The scatter that remains after making allowance for independent variables - that is the difference between measured and predicted (the deviation) - is the residual scatter. Some observations are larger, some are smaller than the mean. The average of all deviations (observed – predicted value) is nil, and at that point predicted and observed values are identical. The standard deviation of the residuals is the residual standard deviation (RSD).

The yellow dome-shaped bell depicts the frequency with which the observations exceeded or fell below a value predicted from the regression equation; it is called a frequency distribution or probability density function. The x-axis does not depict the absolute values of the deviations, but they have instead been divided by the RSD, and are thus dimensionless numbers. If deviations are normally distributed, as in the figure, 50% of all observations are below predicted and 50% above. This point divides the population in equal halves and is therefore called the median; the 50th percentile in a normal population equals 0 RSD: in a normal distribution mean = median.

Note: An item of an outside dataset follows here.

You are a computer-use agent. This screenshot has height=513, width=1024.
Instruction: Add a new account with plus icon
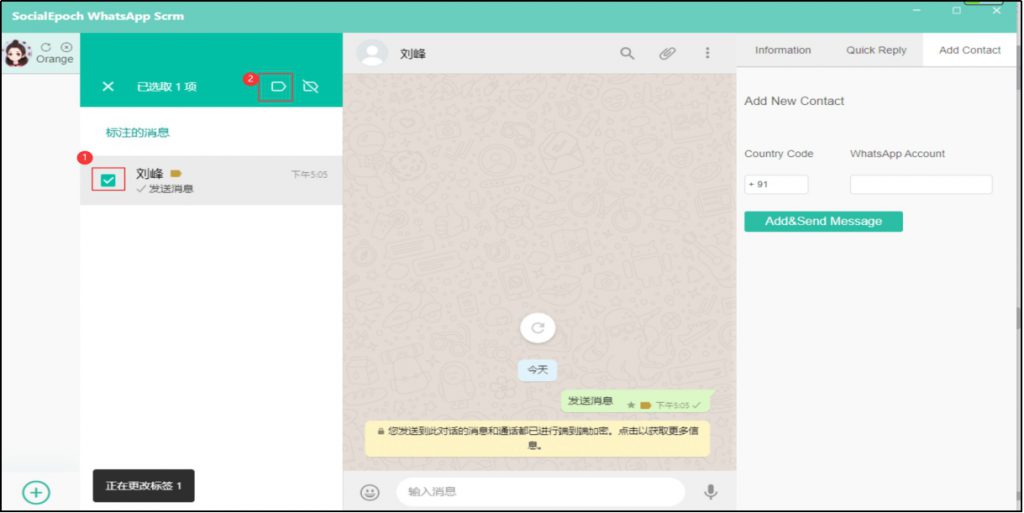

It is convenient to express the difference between the observed and predicted value as the standard deviation score, *i.e.* in the number of RSD that the observed value differs from predicted, as in the illustration. It is also called the z-score. In 95% of individuals (observed – predicted) < 1.64•RSD; this therefore marks the 95th percentile. In only 5% of cases (observed – predicted) < -1.64•RSD; this then marks the 5th percentile. The area between –1.64•RSD en +1.64•RSD in a normal distribution therefore comprises 90% of the population, and hence delineates the 90% reference interval.

The 95% confidence interval in a normal
distribution is between – 1.96·RSD and +1.96·RSD, *i.e*. 2½% of all observations are smaller than (predicted
– 1.96·RSD), and 2½% are larger than (predicted
+ 1.96·RSD); -1.96·RSD marks the lower 2½ percentile.